┏━━

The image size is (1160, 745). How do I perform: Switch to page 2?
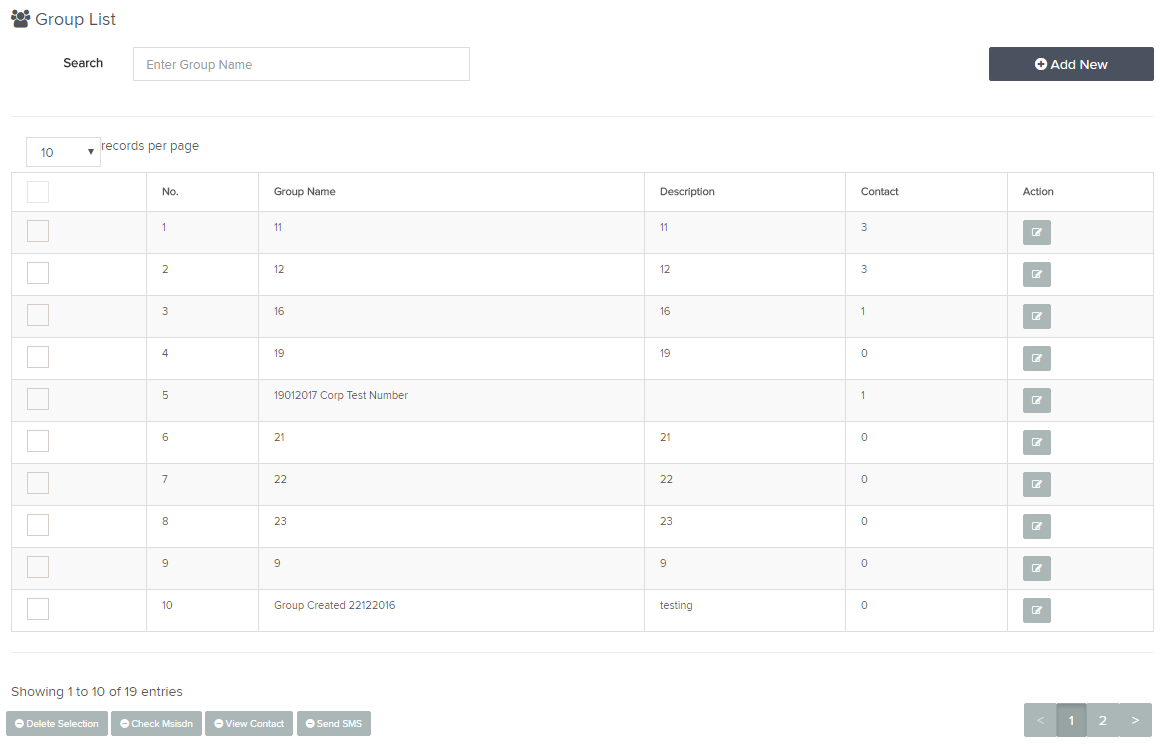tap(1103, 720)
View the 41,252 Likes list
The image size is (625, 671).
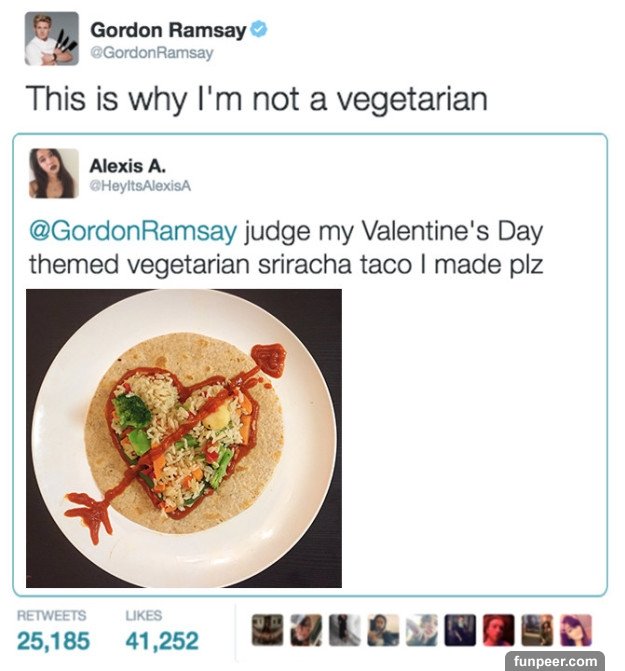(163, 640)
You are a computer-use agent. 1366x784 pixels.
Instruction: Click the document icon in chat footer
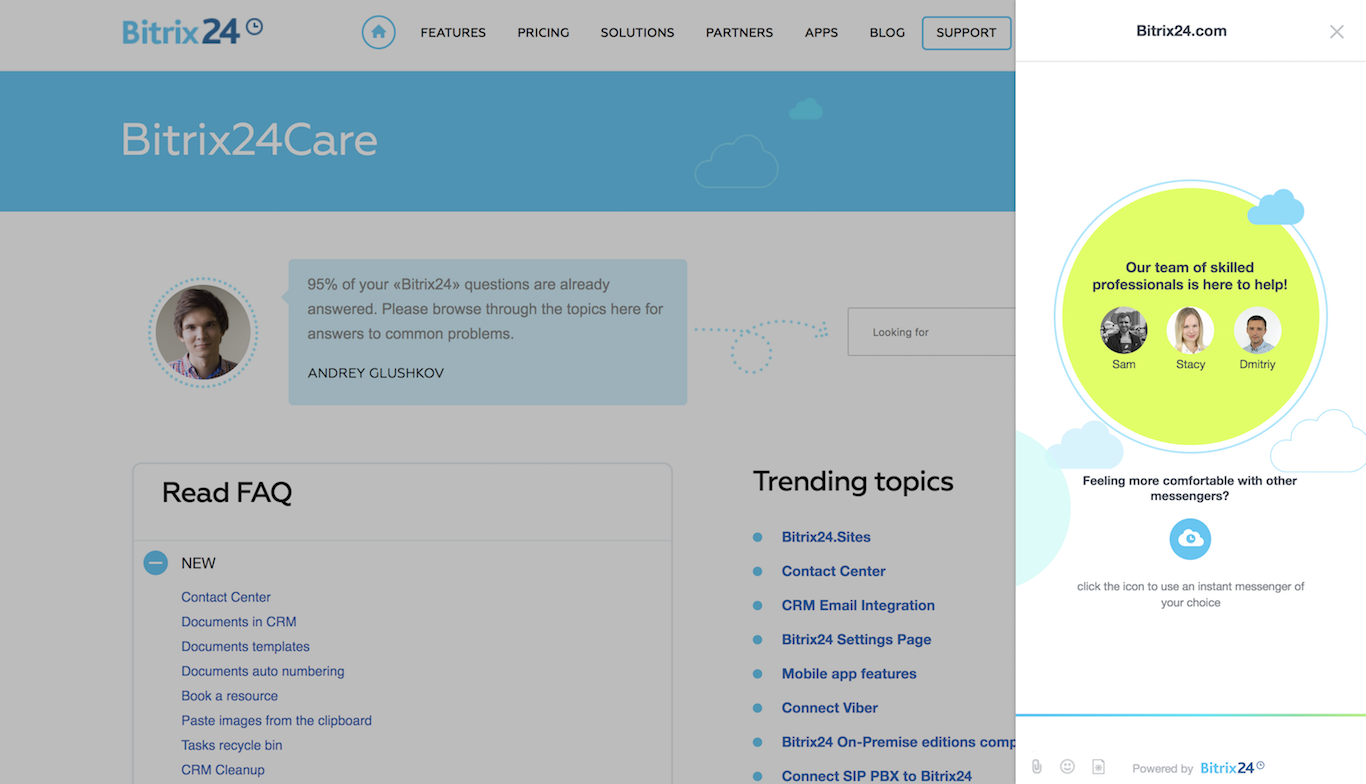point(1098,767)
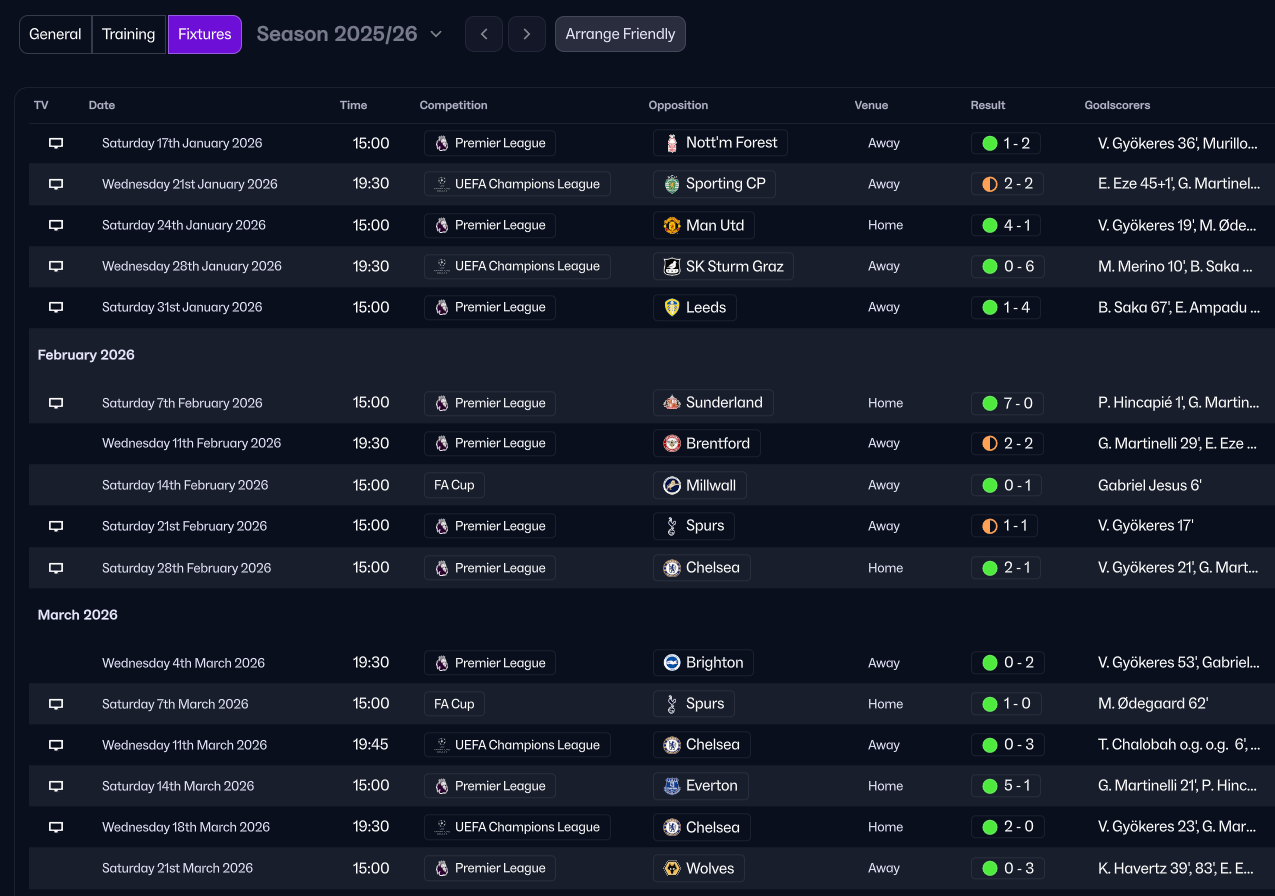Image resolution: width=1275 pixels, height=896 pixels.
Task: Click the TV icon for Nott'm Forest fixture
Action: 56,143
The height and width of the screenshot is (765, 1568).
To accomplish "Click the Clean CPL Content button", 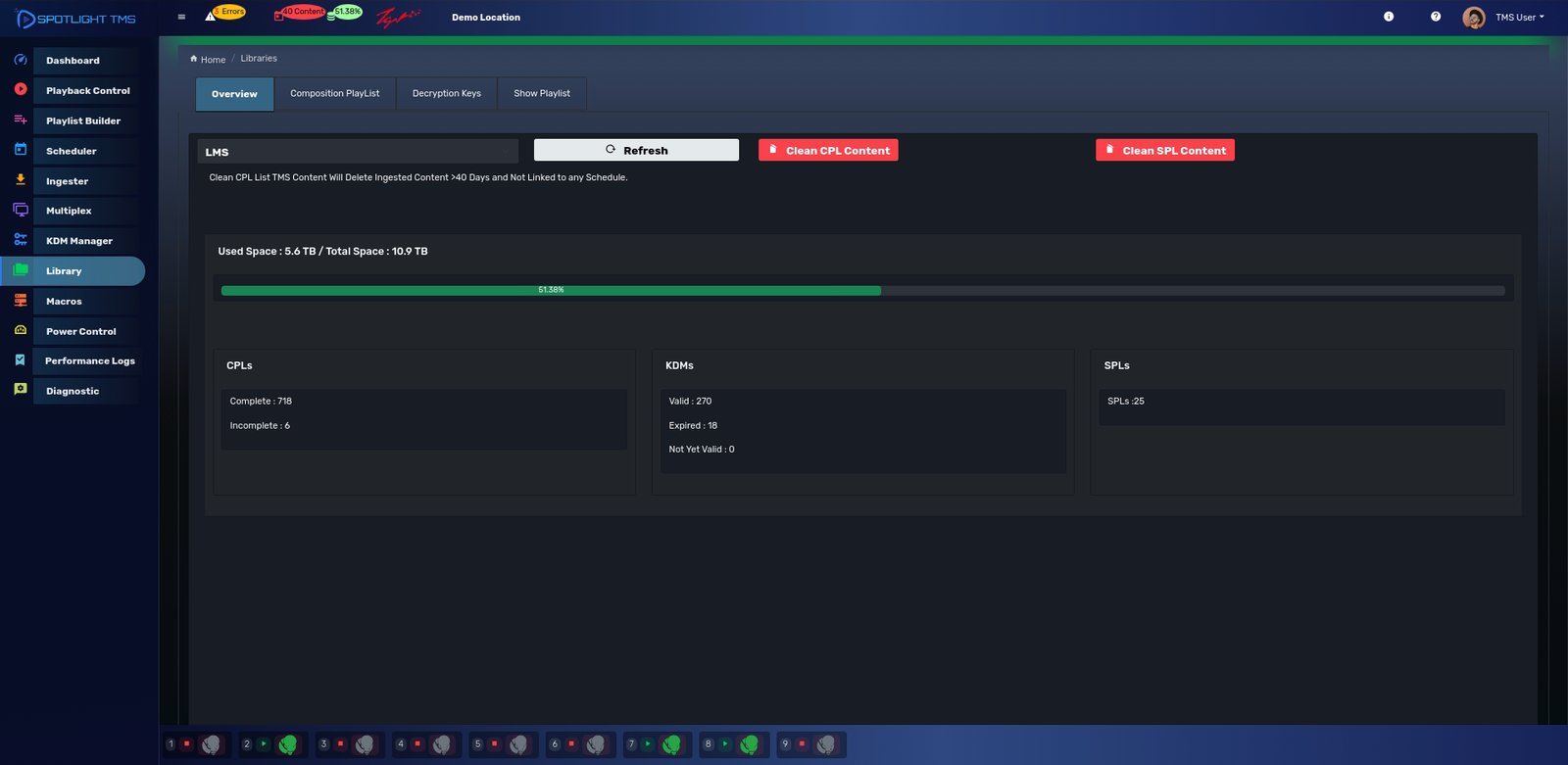I will (828, 151).
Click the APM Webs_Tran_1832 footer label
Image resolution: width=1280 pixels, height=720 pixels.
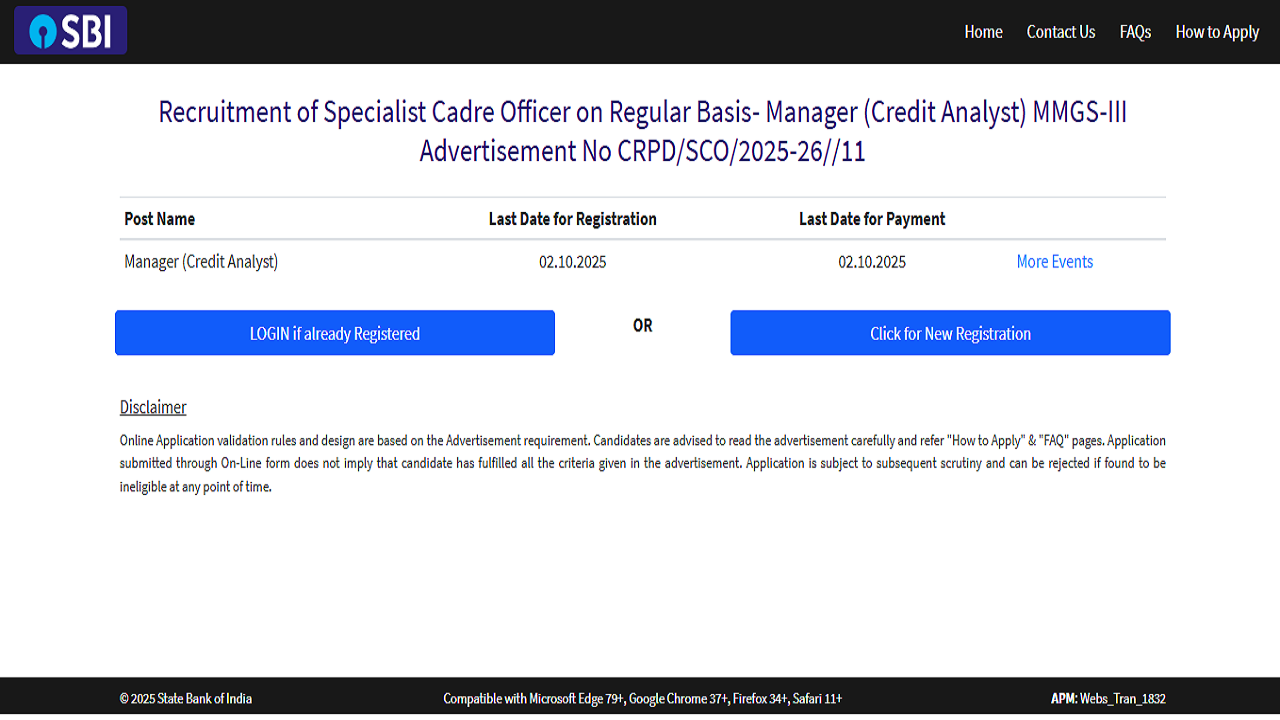pos(1108,699)
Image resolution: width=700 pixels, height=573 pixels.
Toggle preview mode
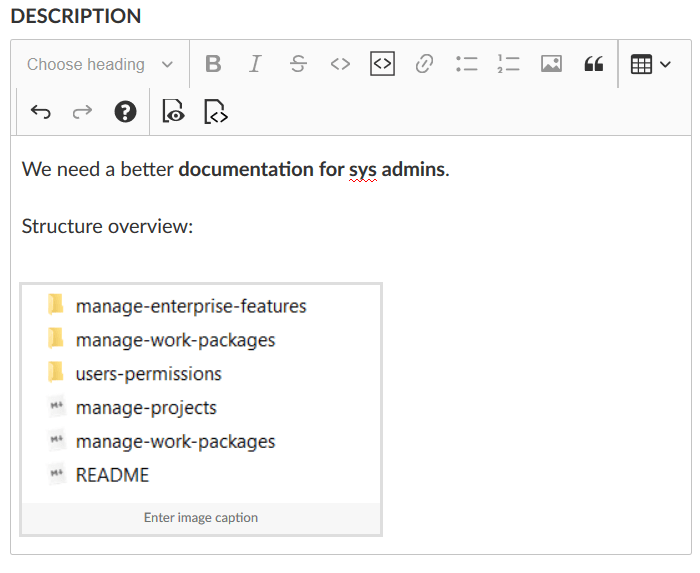coord(174,112)
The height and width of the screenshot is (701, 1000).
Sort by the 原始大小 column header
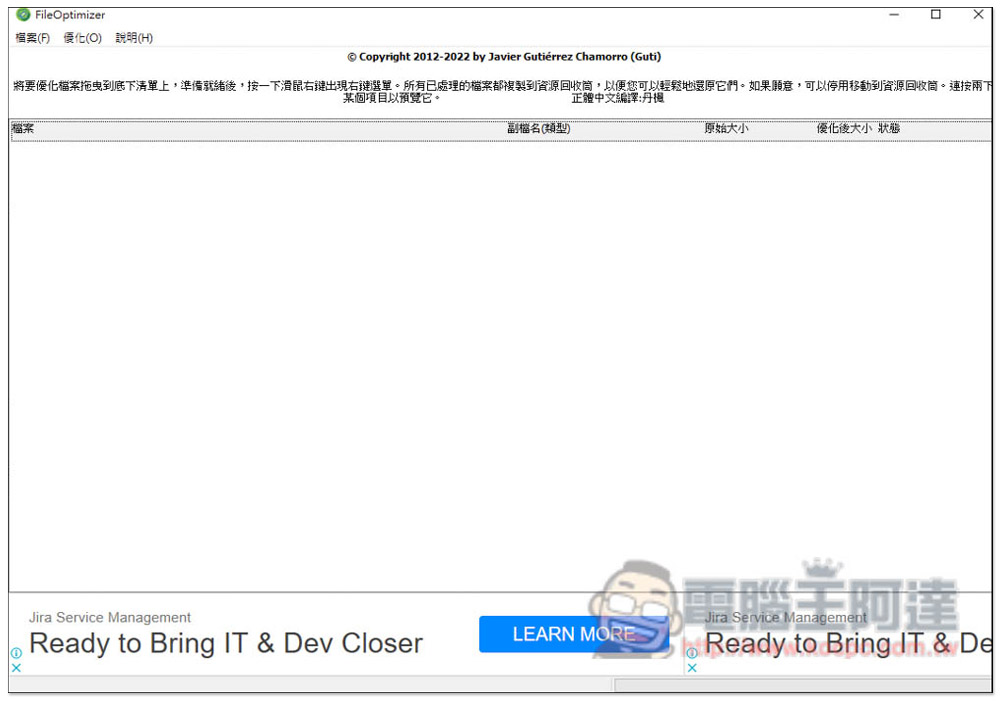click(727, 128)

┗━━

What lines of the data include the word "screenshot"? Copy each of them.

- Answer below:
The height and width of the screenshot is (765, 1568).
The height and width of the screenshot is (701, 1000).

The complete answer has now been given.